____ Exercise material

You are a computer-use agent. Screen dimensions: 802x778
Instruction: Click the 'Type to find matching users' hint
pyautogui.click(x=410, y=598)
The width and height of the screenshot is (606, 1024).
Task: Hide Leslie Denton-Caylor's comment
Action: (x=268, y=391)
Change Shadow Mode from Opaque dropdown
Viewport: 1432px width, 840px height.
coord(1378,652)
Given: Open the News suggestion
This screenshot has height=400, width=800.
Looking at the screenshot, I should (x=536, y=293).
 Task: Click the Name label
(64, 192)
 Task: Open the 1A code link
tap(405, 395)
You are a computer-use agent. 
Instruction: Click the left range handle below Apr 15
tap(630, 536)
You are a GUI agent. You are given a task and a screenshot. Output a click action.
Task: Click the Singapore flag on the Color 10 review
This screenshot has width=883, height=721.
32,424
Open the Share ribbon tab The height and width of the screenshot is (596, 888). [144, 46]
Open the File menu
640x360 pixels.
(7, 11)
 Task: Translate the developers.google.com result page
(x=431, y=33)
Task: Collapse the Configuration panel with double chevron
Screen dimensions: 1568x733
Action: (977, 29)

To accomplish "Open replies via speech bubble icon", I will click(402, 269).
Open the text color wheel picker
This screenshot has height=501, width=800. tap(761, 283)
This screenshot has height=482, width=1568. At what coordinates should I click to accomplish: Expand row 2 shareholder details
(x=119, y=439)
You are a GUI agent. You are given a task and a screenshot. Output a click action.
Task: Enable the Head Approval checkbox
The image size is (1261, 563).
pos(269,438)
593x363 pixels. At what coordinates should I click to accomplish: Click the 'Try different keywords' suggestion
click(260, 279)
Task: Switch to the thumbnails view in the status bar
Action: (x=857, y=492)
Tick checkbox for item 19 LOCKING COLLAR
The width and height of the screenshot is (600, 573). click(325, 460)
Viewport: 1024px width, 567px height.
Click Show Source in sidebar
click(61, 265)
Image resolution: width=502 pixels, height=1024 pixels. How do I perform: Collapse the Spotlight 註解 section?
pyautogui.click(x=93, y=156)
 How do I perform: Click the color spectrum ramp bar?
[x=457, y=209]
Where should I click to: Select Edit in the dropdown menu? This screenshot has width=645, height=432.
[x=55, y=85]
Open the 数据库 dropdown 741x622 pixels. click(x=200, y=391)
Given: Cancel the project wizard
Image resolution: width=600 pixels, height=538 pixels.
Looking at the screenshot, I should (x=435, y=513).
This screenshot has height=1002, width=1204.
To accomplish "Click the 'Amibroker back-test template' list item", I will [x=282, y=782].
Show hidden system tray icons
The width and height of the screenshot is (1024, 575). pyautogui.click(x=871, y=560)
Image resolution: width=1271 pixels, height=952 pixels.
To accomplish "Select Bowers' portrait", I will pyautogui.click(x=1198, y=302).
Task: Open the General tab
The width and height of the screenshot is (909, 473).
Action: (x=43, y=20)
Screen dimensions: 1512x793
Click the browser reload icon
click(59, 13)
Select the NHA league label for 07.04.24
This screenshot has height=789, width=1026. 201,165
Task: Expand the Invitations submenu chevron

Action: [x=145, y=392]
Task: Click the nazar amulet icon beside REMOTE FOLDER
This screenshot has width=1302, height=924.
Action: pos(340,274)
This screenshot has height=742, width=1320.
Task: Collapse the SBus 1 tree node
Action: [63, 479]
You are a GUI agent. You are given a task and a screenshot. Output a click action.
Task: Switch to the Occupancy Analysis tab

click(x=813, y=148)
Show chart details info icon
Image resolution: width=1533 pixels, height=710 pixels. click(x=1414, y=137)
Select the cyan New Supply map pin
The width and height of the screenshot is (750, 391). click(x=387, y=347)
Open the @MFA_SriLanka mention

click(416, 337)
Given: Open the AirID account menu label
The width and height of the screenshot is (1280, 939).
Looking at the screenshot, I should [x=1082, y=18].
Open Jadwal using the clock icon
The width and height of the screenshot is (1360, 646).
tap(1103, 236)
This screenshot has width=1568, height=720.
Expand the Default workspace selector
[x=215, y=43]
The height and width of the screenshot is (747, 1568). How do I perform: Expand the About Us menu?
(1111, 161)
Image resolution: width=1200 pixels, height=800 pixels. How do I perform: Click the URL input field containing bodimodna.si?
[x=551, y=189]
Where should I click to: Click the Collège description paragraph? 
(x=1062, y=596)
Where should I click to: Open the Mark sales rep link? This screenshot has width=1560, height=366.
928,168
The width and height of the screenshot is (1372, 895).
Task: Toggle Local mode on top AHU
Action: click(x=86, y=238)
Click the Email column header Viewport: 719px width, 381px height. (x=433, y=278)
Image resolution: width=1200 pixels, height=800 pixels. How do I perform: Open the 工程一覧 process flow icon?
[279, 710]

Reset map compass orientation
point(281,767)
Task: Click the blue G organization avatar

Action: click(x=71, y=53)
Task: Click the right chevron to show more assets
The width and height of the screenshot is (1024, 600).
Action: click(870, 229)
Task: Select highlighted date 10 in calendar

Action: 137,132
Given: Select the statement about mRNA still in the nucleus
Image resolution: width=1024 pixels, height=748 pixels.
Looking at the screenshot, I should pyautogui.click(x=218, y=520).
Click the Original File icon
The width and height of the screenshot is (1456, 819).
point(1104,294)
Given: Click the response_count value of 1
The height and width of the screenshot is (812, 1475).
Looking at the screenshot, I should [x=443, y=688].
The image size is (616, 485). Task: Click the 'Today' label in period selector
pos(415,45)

________

-- Problem statement --
From the line that contains "The width and height of the screenshot is (1280, 939)." through the last line of the records above, copy every line exactly and leave out the rest.

-- Exercise solution --
The width and height of the screenshot is (1280, 939).
Looking at the screenshot, I should [x=1082, y=18].
Open Jadwal using the clock icon
The width and height of the screenshot is (1360, 646).
tap(1103, 236)
This screenshot has width=1568, height=720.
Expand the Default workspace selector
[x=215, y=43]
The height and width of the screenshot is (747, 1568). How do I perform: Expand the About Us menu?
(1111, 161)
Image resolution: width=1200 pixels, height=800 pixels. How do I perform: Click the URL input field containing bodimodna.si?
[x=551, y=189]
Where should I click to: Click the Collège description paragraph? 
(x=1062, y=596)
Where should I click to: Open the Mark sales rep link? This screenshot has width=1560, height=366.
928,168
The width and height of the screenshot is (1372, 895).
Task: Toggle Local mode on top AHU
Action: click(x=86, y=238)
Click the Email column header Viewport: 719px width, 381px height. (x=433, y=278)
Image resolution: width=1200 pixels, height=800 pixels. How do I perform: Open the 工程一覧 process flow icon?
[279, 710]

Reset map compass orientation
point(281,767)
Task: Click the blue G organization avatar

Action: click(x=71, y=53)
Task: Click the right chevron to show more assets
The width and height of the screenshot is (1024, 600).
Action: click(870, 229)
Task: Select highlighted date 10 in calendar

Action: 137,132
Given: Select the statement about mRNA still in the nucleus
Image resolution: width=1024 pixels, height=748 pixels.
Looking at the screenshot, I should pyautogui.click(x=218, y=520).
Click the Original File icon
The width and height of the screenshot is (1456, 819).
point(1104,294)
Given: Click the response_count value of 1
The height and width of the screenshot is (812, 1475).
Looking at the screenshot, I should [x=443, y=688].
The image size is (616, 485). Task: Click the 'Today' label in period selector
pos(415,45)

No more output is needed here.